The document does not explicitly state quantitative acceptance criteria for diagnostic performance (e.g., sensitivity, specificity, AUC values) and consequently does not report device performance against such metrics. The "device performance" in this context refers to its ability to function according to its design and meet various software and safety standards.

2. Sample Size Used for the Test Set and Data Provenance

The document does not specify a "test set" in the context of a diagnostic performance study (e.g., a set of medical images or patient records used to evaluate diagnostic accuracy). The testing performed was primarily non-clinical verification and validation of the software.

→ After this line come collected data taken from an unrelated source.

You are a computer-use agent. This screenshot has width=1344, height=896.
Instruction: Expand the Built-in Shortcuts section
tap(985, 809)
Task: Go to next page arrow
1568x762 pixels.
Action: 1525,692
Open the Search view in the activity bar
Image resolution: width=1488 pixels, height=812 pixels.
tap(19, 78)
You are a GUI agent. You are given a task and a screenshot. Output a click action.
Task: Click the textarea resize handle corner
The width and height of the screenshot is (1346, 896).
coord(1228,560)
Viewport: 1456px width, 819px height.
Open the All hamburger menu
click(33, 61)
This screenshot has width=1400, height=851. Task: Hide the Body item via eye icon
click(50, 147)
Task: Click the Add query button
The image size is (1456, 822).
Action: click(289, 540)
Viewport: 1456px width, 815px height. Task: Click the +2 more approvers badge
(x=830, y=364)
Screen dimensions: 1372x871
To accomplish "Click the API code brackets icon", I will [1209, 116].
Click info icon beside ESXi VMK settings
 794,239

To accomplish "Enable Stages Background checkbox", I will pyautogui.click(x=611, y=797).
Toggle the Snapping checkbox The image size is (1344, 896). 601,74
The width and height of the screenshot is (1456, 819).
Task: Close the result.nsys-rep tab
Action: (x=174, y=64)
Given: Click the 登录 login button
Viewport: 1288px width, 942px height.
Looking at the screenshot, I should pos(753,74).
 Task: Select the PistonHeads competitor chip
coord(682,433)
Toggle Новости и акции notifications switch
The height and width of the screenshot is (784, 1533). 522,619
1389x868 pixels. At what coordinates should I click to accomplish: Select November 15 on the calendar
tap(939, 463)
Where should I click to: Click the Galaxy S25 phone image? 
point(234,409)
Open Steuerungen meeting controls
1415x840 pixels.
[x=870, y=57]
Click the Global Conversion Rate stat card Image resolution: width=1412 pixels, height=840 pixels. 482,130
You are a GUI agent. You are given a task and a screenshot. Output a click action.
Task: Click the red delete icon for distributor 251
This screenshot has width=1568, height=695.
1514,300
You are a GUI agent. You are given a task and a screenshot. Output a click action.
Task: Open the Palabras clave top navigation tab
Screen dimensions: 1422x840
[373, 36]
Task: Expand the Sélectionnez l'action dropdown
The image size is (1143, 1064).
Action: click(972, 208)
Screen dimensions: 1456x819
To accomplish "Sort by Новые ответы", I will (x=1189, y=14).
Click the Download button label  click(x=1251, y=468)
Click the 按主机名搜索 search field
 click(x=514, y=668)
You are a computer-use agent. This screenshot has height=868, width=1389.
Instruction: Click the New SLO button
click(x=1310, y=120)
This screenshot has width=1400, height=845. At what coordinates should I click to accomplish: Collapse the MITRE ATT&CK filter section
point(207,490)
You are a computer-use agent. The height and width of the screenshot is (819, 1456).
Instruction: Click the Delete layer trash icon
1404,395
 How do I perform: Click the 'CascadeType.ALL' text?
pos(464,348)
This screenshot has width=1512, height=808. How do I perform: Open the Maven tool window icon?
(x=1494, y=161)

Therefore, there's no information on sample size or data provenance related to diagnostic performance.

3. Number of Experts Used to Establish Ground Truth and Qualifications

As there was no "test set" for diagnostic performance, there were no experts used to establish ground truth for disease diagnoses. The "ground truth" for the non-clinical testing would refer to the expected behavior and outputs of the software based on its design specifications and standard requirements.

4. Adjudication Method

Not applicable, as no diagnostic performance study involving human interpretation and ground truth adjudication was described.

5. Multi-Reader Multi-Case (MRMC) Comparative Effectiveness Study

No MRMC study was performed or described. The device is presented as an "aid in the evaluation and diagnosis," similar in function to existing predicate software, rather than a system designed to improve human reader effectiveness in a comparative study.

6. Standalone Performance

A standalone (algorithm only) performance evaluation was implicitly conducted as part of the "Accuracy Testing" and "Summary Discussion of Bench Performance Data." The device (software) was tested to ensure it accurately evaluated data and met design specifications.
The statement "The validation and verification testing confirmed this device meets user needs and design inputs for PFT and CPET" and "Accuracy of evaluated Data" falling under "Non-clinical tests" implies standalone functional testing. However, this is not a standalone diagnostic performance study against clinical ground truth.

7. Type of Ground Truth Used

For the non-clinical tests described, the "ground truth" was internal to the development process:

• Design specifications and established standards: For risk management (ISO 14971), usability (EN 62366), and software life cycle (ISO 62304).
• Expected data evaluation outputs: For "Accuracy of evaluated Data," implying that the software's calculations and interpretations were compared against expected correct outputs for various cardiopulmonary data. This is more of a functional and computational accuracy check rather than a clinical diagnostic ground truth.

There was no clinical ground truth (e.g., pathology, clinical outcomes, expert consensus on diagnoses) used in the reported testing.

8. Sample Size for the Training Set

The document does not mention any "training set," which is typically associated with machine learning or AI models. Given the device's description as an "evaluation software" that relies on web technologies and mirrors existing functionalities of predicate devices, it's unlikely to be a machine learning model requiring a distinct training set in the conventional sense. It appears to be a rule-based or algorithmic system that processes and displays data.

9. How the Ground Truth for the Training Set Was Established

Not applicable, as no training set was mentioned.